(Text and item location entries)

....................

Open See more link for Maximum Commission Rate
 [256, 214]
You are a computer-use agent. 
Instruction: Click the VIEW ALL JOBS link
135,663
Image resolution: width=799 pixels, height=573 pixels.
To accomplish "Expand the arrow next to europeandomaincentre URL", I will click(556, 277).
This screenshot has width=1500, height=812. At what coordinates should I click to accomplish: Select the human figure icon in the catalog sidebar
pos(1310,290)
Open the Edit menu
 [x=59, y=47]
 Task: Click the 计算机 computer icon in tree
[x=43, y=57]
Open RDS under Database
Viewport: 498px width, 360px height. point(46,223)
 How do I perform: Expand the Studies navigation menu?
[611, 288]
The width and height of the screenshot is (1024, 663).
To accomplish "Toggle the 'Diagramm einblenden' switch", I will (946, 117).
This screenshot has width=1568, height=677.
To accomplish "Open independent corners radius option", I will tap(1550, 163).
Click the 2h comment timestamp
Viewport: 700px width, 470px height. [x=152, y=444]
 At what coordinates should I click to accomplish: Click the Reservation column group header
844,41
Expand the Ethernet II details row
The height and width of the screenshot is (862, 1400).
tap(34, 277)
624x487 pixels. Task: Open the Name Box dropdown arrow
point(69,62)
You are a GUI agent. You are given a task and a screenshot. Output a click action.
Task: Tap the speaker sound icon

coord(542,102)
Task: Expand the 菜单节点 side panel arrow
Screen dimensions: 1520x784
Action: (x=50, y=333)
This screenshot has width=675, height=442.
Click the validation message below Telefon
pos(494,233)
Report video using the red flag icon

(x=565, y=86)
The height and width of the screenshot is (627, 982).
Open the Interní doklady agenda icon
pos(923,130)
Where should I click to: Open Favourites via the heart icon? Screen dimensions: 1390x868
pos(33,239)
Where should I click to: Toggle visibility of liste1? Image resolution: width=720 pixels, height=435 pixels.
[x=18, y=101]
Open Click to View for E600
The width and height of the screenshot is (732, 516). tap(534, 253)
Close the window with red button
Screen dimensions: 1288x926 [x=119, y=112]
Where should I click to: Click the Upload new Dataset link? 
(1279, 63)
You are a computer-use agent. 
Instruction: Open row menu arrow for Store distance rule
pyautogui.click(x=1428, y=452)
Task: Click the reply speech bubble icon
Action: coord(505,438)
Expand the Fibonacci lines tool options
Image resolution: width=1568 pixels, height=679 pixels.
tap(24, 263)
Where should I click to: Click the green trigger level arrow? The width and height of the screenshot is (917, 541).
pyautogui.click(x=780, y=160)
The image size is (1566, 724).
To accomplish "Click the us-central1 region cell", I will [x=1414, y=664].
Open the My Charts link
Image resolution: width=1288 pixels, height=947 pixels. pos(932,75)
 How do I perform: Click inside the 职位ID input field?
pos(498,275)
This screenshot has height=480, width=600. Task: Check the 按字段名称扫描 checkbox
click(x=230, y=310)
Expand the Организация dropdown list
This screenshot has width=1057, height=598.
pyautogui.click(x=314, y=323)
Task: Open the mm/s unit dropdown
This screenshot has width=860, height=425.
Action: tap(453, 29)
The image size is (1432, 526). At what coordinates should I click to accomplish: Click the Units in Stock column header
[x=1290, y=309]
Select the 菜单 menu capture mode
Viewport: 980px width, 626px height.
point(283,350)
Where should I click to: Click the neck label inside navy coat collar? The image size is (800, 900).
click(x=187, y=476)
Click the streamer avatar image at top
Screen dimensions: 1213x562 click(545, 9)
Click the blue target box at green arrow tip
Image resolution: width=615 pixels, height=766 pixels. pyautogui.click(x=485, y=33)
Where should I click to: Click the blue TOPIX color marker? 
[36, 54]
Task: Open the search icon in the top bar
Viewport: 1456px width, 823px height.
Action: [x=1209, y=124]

....................

● **Task details**
Scale the click coordinates in the answers by 1.15, rounding each to the nearest whole number with halves going up. Then write out every line in full, from the line with "Expand the Fibonacci lines tool options" to the line with "pyautogui.click(x=780, y=160)", both included, and leave all other numbers unchanged.

● **Exercise response**
Expand the Fibonacci lines tool options
Image resolution: width=1568 pixels, height=679 pixels.
tap(28, 302)
Where should I click to: Click the green trigger level arrow? The width and height of the screenshot is (917, 541).
pyautogui.click(x=897, y=184)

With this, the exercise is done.